The article, written by former Labour minister and ACT Party leader Richard Prebble, was widely circulated and commented on, including by the state broadcaster RadioNZ.

His column focused mainly on the government’s plan to confiscate the water assets of the nation’s 67 councils and hand their governance to an equal number of unelected tribal members and council representatives.

The deeply unpopular asset-confiscation program is known as Three Waters – drinking water, stormwater, and wastewater.

The headline of Prebble’s read, Three Waters is a coup – an attack on democracy.

Unfortunately for the government – and Nanaia Mahuta, the Minister of Local Government who is driving the legislative change – the former Minister’s views cannot be easily dismissed. As an influential member of Cabinet during the revolutionary Labour government led by David Lange in the mid-80s, he has a unique political insight and his views carry weight.

Prebble noted that New Zealand is a ‘liberal democracy’ in which ‘individual rights and freedoms are officially recognised and protected … by the rule of law’. Governments, he said, are therefore ‘accountable to the people by a system of one person, one vote’.

‘Liberal democracy is incompatible with co-government by tribes,’ he concluded.

While he believes there may be some logic to the use of co-governance as a pragmatic solution to historic claims for the ownership of disputed public assets such as national parks, there is none for public services such as Three Waters:

‘It is ratepayers – Maori and non-Maori – who paid for the pipes, dams, stormwater drains, and sewage plants. The Government’s Three Waters legislation is a coup. It is replacing liberal democracy with co-government with iwi.’

Another voice that cannot be easily dismissed is that of Kaipara Mayor Dr Jason Smith, who was appointed by Minister Mahuta as a member of a working group established to mollify opponents of the reforms. He described Three Waters as ‘a Trojan Horse for ending democratic rights’.

The iwi elite driving the takeover are seeking comprehensive tribal rule by 2040. The plan to achieve this goal is outlined in a radical document called He Puapua, which was mapped out by the government in 2019, under the guise of enacting the United Nations Declaration on the Rights of Indigenous Peoples.

The declaration was signed secretly in 2010 under the conservative National government of John Key, who assured the nation it was ‘non-binding’ and had largely symbolic significance.

Knowing how explosive He Puapua was, Jacinda Ardern barely mentioned it in Labour’s 2020 campaign manifesto.

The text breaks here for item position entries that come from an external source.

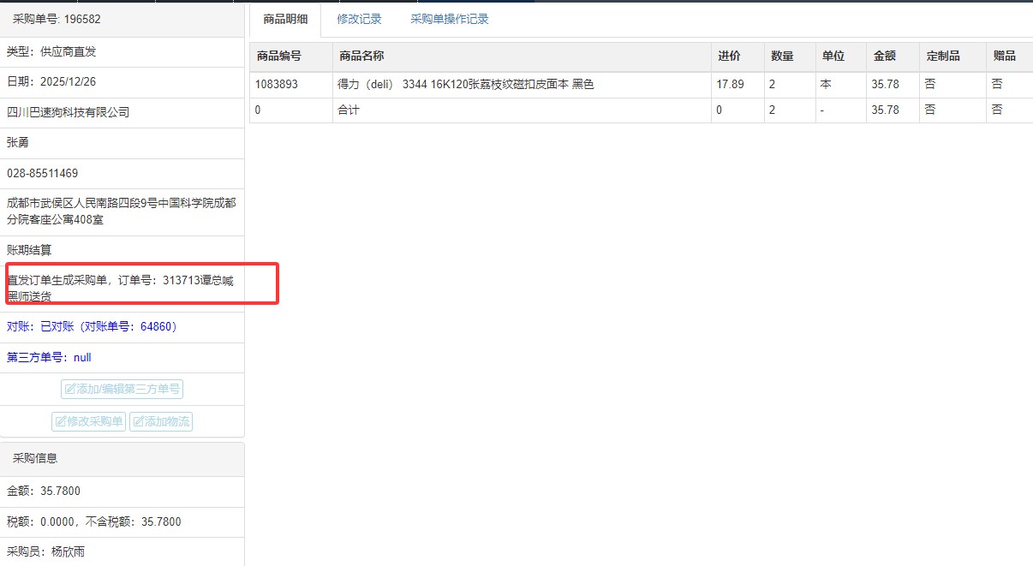Open the 对账单号 64860 link
Image resolution: width=1033 pixels, height=566 pixels.
(x=92, y=327)
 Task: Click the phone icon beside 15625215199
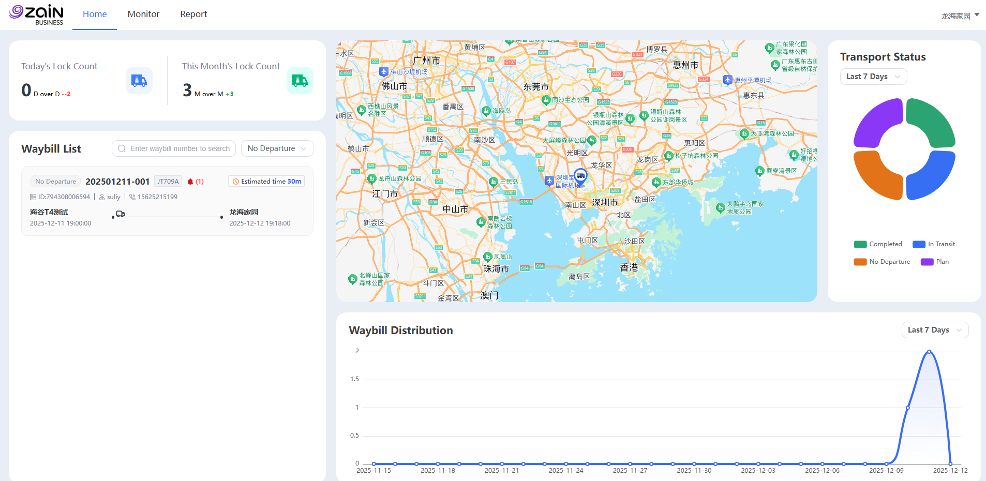pyautogui.click(x=132, y=197)
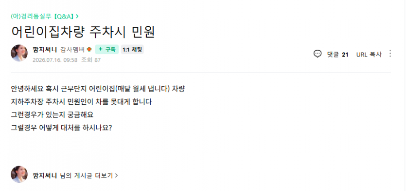Click the speech bubble comment icon

(318, 54)
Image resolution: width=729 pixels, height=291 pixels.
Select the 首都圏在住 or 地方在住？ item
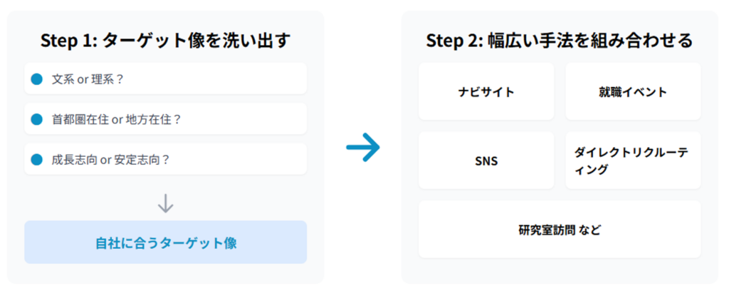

Even her Deputy Prime Minister, Winston Peters, knew nothing about it before the election. It was only revealed after Ardern won a landslide victory.

By failing to gain the consent of voters for what looks like tribal rule (as they were never asked), Jacinda Ardern has no mandate for He Puapua co-governance agenda. It is completely illegitimate.

The government’s Office for Maori Crown Relations clarifies on its website where this tribal ‘partnership’ agenda is leading:

‘Maori decide and the Crown assists in implementing the decision made by Maori. The Crown’s role is as enabler and implementer, not a decision-maker.’

Hiding in plain sight, the website confirms for anyone still uncertain about the extent of the coup currently underway that the ultimate goal of the so-called ‘co-governance’ partnership agenda is, indeed, tribal rule.

As a result, the Prime Minister is embedding racial preference throughout our regulatory and legislative framework – from the Public Service and the conservation estate to schools and the entire science and research sector.

Enabling iwi to control health required new legislation to abolish the country’s 20 district health boards just as giving them control of water involves a bill to confiscate water infrastructure and services from all 67 councils.

That piece of legislation, the Water Services Entities Bill, passed its first reading in June with more than 88,000 public submissions lodged – most in opposition. Showing a deep disdain for democratic convention, the government is refusing to hear from most of the thousands of submitters who asked to be heard in person.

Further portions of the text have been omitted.